Administrative controls are policies or practices that should be implemented to limit personnel from exposure to hazardous agents. Primary administrative control in the case of PDT treatment is the use of SOPs that address the appropriate location of all personnel involved in the treatment area while also requiring all treatment professionals to use appropriate engineering or personal protective controls during the PDT session. Written operating procedures should be obtained from the manufacturer of the light source, and the LSO should be responsible for ensuring that such procedures are updated accordingly. When healthcare providers are implementing new treatment techniques within a clinical setting, it is advised that the treatment staff undertake a practice session in which all aspects of the procedure are performed without operating the light source. During this trial run, personnel may learn where possible hazardous situations may arise, and they will become better prepared for the procedure before it occurs.

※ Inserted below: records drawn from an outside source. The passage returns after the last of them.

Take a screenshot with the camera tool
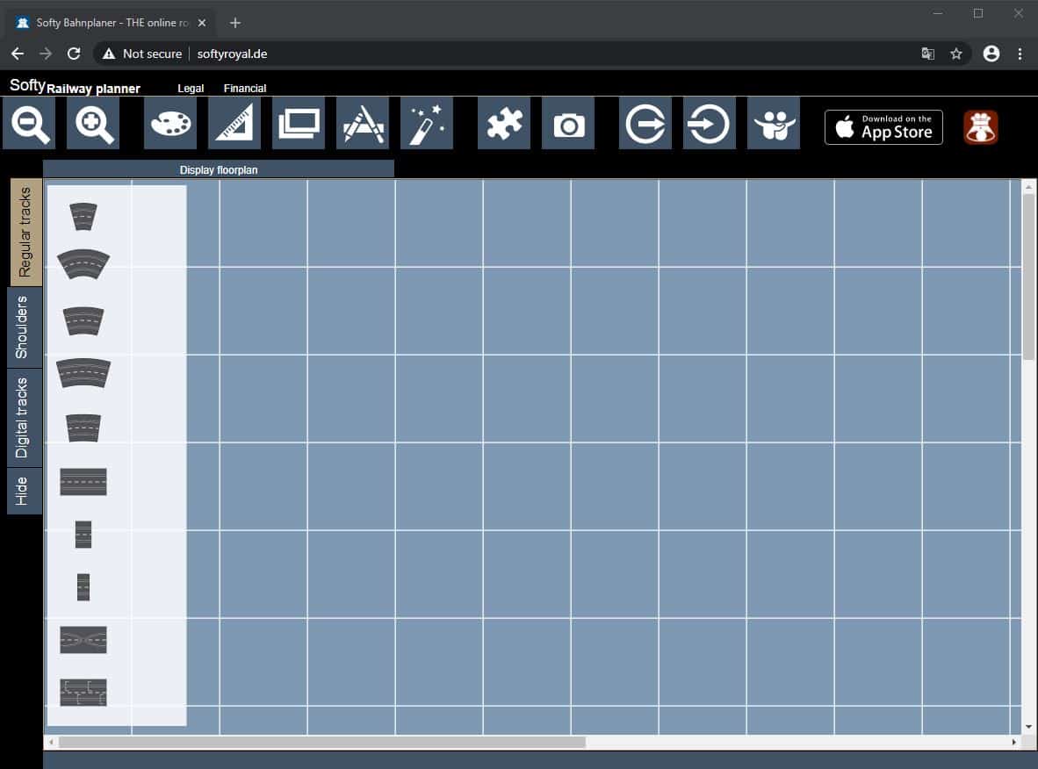Viewport: 1038px width, 769px height. point(567,123)
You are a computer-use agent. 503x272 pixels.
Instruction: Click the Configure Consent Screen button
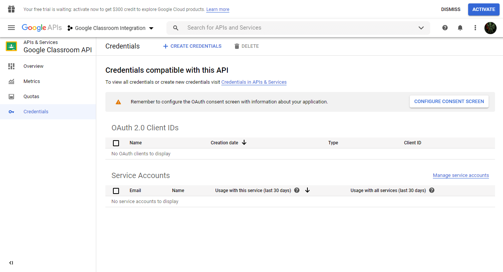click(449, 102)
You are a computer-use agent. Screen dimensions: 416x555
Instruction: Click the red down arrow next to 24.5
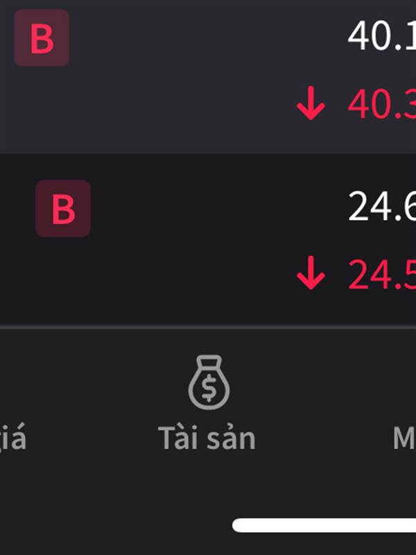pos(311,273)
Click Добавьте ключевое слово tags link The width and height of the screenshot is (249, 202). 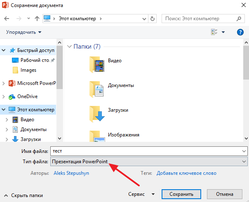pyautogui.click(x=186, y=173)
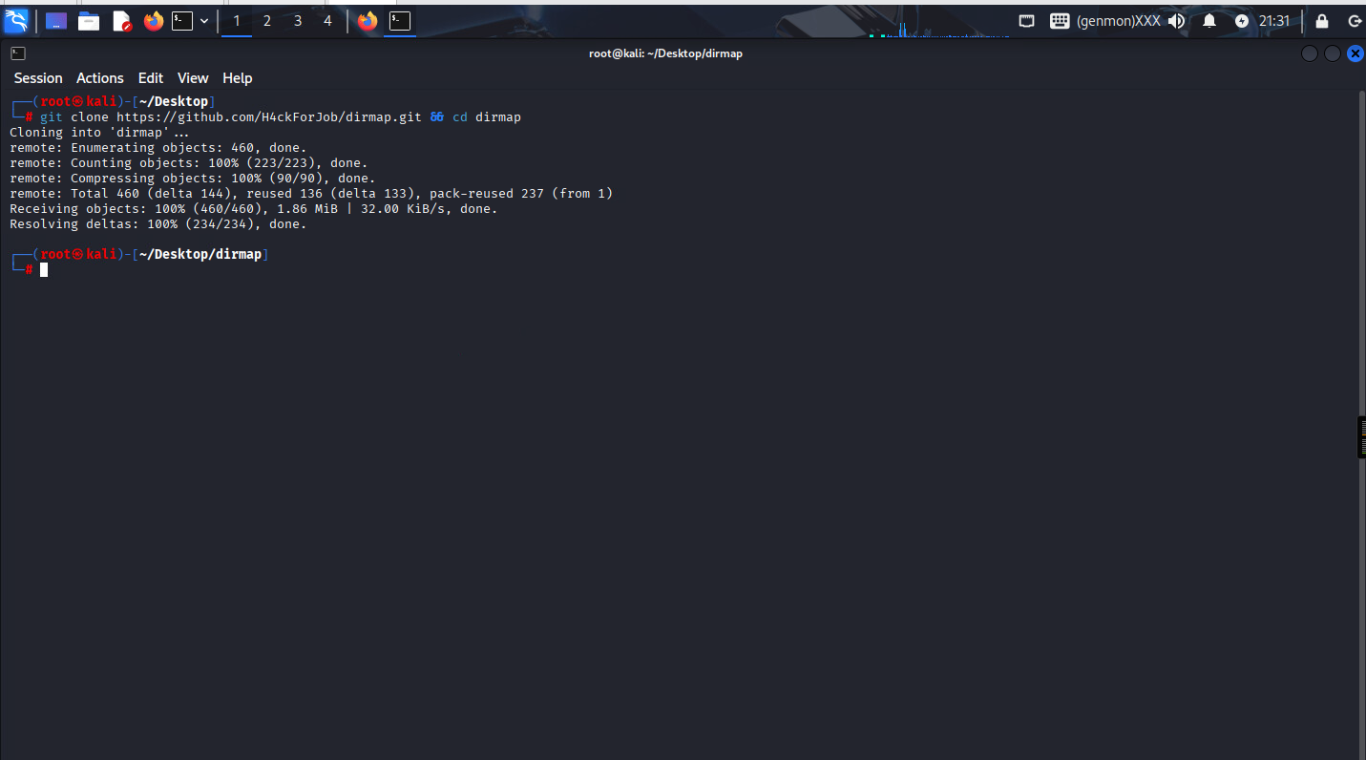
Task: Click the volume speaker icon
Action: coord(1176,21)
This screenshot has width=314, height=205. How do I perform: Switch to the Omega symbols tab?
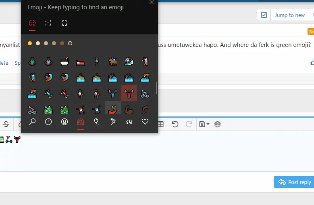tap(64, 23)
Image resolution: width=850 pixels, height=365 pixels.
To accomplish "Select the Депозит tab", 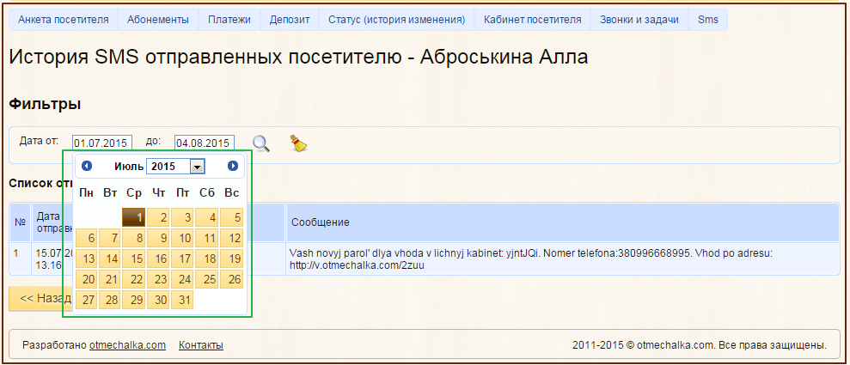I will click(x=290, y=20).

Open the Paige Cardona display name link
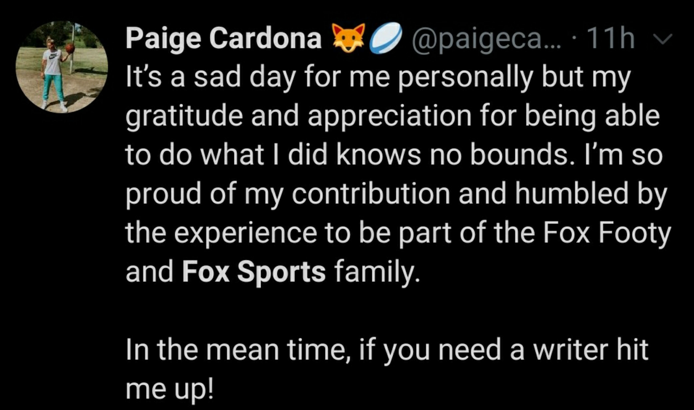pos(224,39)
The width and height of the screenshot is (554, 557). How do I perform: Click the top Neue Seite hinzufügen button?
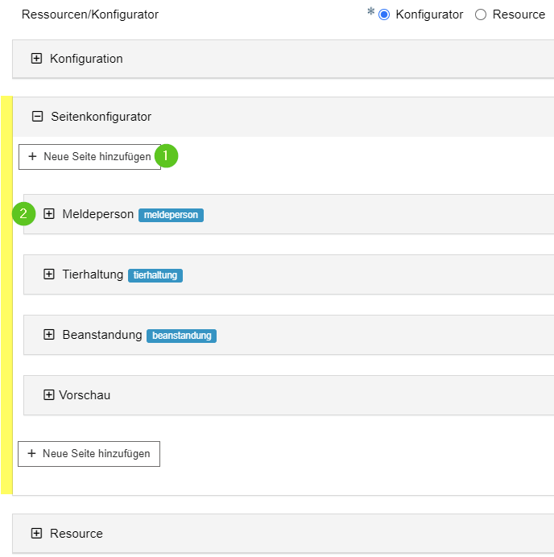[89, 157]
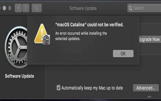The image size is (161, 101).
Task: Click the "Automatically keep my Mac" label text
Action: point(92,88)
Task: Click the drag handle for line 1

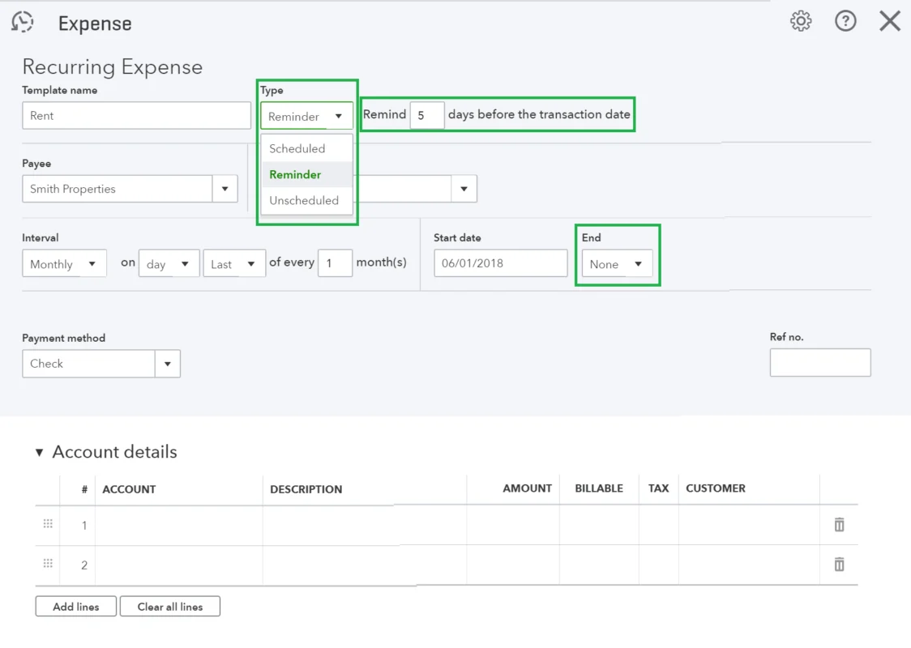Action: [x=47, y=525]
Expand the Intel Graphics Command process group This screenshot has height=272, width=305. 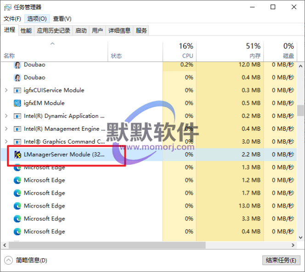tap(6, 142)
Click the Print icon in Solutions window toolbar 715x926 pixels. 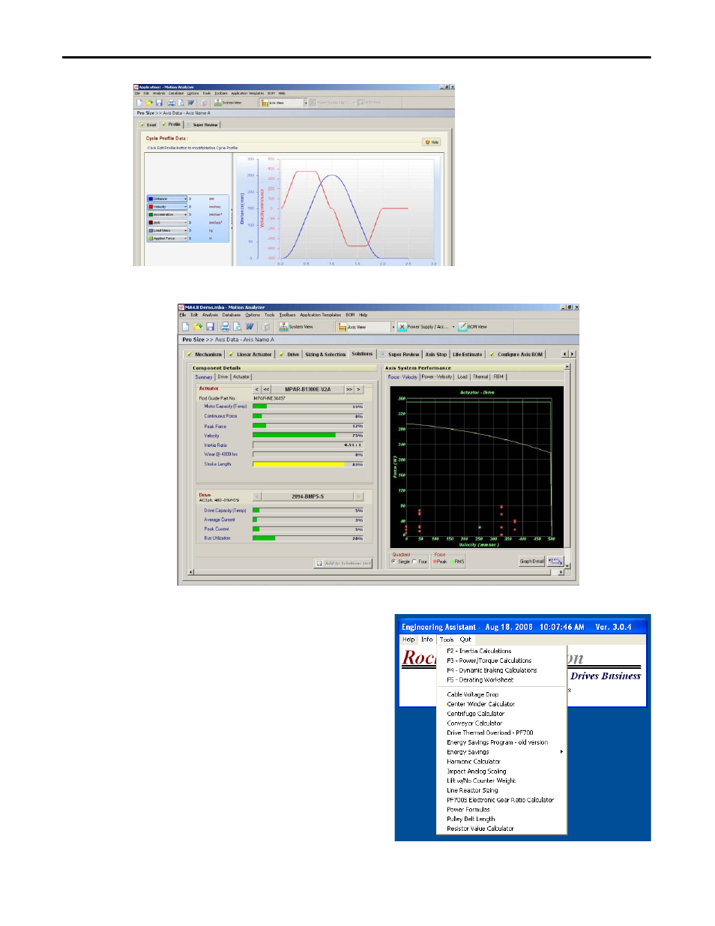pos(225,327)
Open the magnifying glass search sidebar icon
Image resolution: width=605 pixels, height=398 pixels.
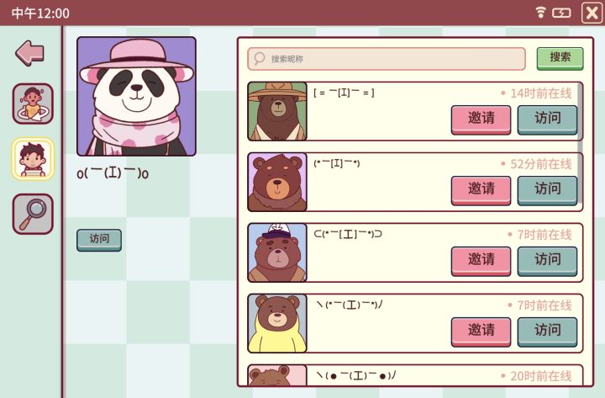tap(33, 214)
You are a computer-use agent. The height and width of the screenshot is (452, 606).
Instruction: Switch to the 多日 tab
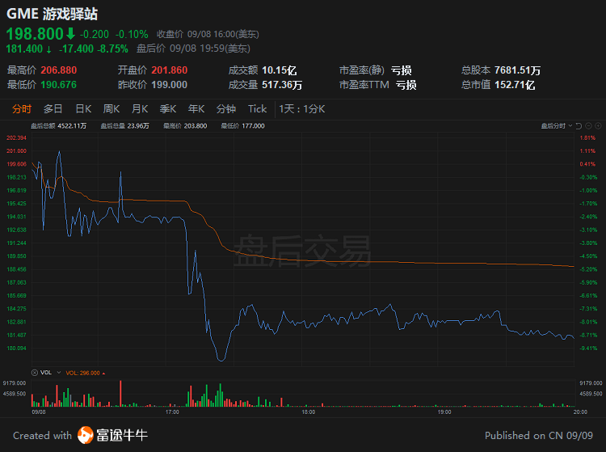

Personnel access to areas where PDT treatments are being conducted should be restricted to only those workers whose presence is absolutely necessary to conduct the procedure. Strict enforceable policies are useful tools for preventing unnecessary exposures. Procedural controls include: (1) adherence to written safety policies and procedures, (2) assignment of a qualified laser assistant (i.e., someone who has been properly trained in safe operations of equipment), (3) maintaining a list of qualified users, (4) requiring storage or disabling the light source when unauthorized operation is a concern, (5) informing staff of the location and proper operation of the emergency stop control of the device, (6) assurance that the light source is only placed in the ready function state when the user is ready to treat the target tissue, (7) use of only diffuse reflective materials or instruments with low reflectance in or near the path of light when possible, and (8) limiting the use of more than one device with floor pedal operation to avoid confusion.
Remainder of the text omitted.